Habertürk
    Takipde Kalın!
      Günlük gelişmeleri takip edebilmek için habertürk uygulamasını indirin
        Haberler Gündem Sur ardında yaşananlar...

        Muharrem SARIKAYA / GAZETE HABERTÜRK

        Kum torbaları arkasında elleri tetikte bekleyen polisin oluşturduğu barikat önünde duvara yaslanmış bedeni titriyordu. Henüz yirmisine girmemiş genç kıza ismini sordum. Bedeniyle ritmik titrek ses tonuyla “Dorşin...” dedi. Sakinleştirmek amacıyla sözü uzattım, “Ne anlama geliyor?” diye sordum. Çilli burnunun iki yanında kocaman açılan kara gözleri çaresizce baktı: “Çevresi, etrafı yeşil demek...” Öğrencisi olduğu Dicle Üniversitesi’nde bir dersinin final sınavı için evden çıkmış. Geri dönmek istediğinde İnönü Bulvarı ile Gazi Caddesi’nin kesiştiği polis noktasından geçememiş. Polisin, “Yasak... Karar alındı içeri girmek yasaklandı...” sözüyle karşılaşınca, kitapları, naylon poşet içinde iki pide, on kadar mandalina ile barikatın başladığı duvarın dibinde kalmış. Yanına vardığımda dokunsan ağlayacak durumdaydı. Silah seslerinin yükseldiği bir ortamda Ankara alışkanlığı ile kravat takıp sokağa çıkmış halimden de çekindiğini hissettirmekten geri durmadı. Kendimi tanıttım, yüzüme baktı, “Birkaç yazınızı okumuş, sizi televizyonda izlemiştim” dedi. Yüzündeki gerginlik yumuşadı, sohbete başladı.
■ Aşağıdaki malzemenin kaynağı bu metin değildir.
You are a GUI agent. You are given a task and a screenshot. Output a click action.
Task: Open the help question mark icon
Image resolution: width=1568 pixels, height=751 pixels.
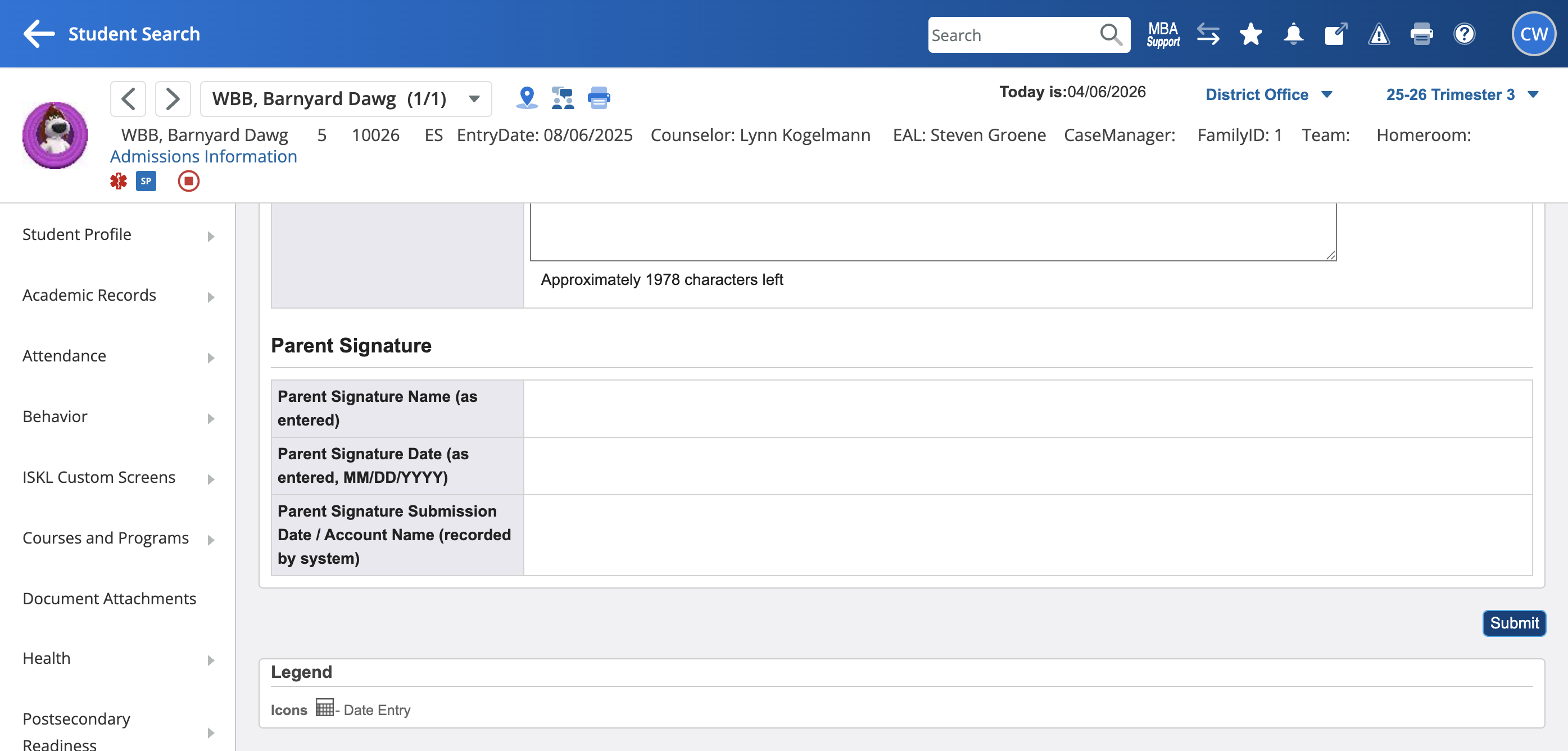(1464, 35)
        "ANNE SINAVIM VARDI"

        “Daha önce arama yaparak mahalleye giriş çıkışa izin veriyorlardı. Bugün üniversitede final sınavım vardı, çıktım, ama şimdi yasak gelmiş, içeri almıyorlar. Annem ve kardeşlerim evde. Bense ne yapacağımı, nereye gideceğimi bilmiyorum...” Tam da bu sırada cep telefonu çaldı, arayan annesiydi; duyacağımız yükseklikte “Neredesin, nereye gittin, niye evde değilsin?” diye bağırıyordu. Dorşin’in cevabı kısa ve öz oldu: “Anne sınavım vardı; girmesem okul uzayacaktı...” Telefonu kapattı, nerede kalacağını sordum, “Bir yakınım var. Annem de onun yanına gitmemi istedi” deyip, silah sesleri arasında derin sessizliğe gömüldü.

        24 BİN KİŞİDEN 2 BİN KİŞİ KALDI

        Silah sesleri yükseldikçe Sur’un sokağa çıkma yasağı olan mahallelerinden hızlı adımlarla gelen insan sayısı da arttı. Ellerinde bir büyük naylon torba, çocuklarının sırtlarında ise okul çantaları... Omuzlarında veya ellerinde ise battaniyeye sarılmış birkaç ev eşyası... Bölgede hendeklerin kazıldığı, ardından sokağa çıkma yasağının ilan edildiği 24 bin nüfuslu ilçede şu an yaşamaya çalışansa 2 bin kişi... Göç edenlerin bazısı başka mahallede ev tutmuş, bir kısmı da akrabalarına sığınmış. Ancak sokağa çıkma yasağı dördüncü haftasına girince, akraba yanında kalmak da sorun olmuş. Çoğu ev bulma derdine düşmüş, bazıları da valiliğin gösterdiği otellere taşınmış. Eşi, kızları ile mahalleyi terk etmekte olan Samet Altıntaş da bunlardan biri. Yeni ev tutmuş, çocuklarını dışarı çıkarmak için dönmüş, şimdi evinden yanına alabildiği birkaç parça eşyayla taşınıyor... Sur Belediyesi’nin astığı “Dest Nedin Vina Me... (İrademden elini çek)” yazan pankartın altında sohbete başladık. “Yine biz şanslı sayılırız, evimiz çatışmanın yoğun yaşandığı alanın biraz dışarısındaydı. Yine biz evden çıkabiliyoruz, ya çatışma arasında kalıp çıkamayanlar!...”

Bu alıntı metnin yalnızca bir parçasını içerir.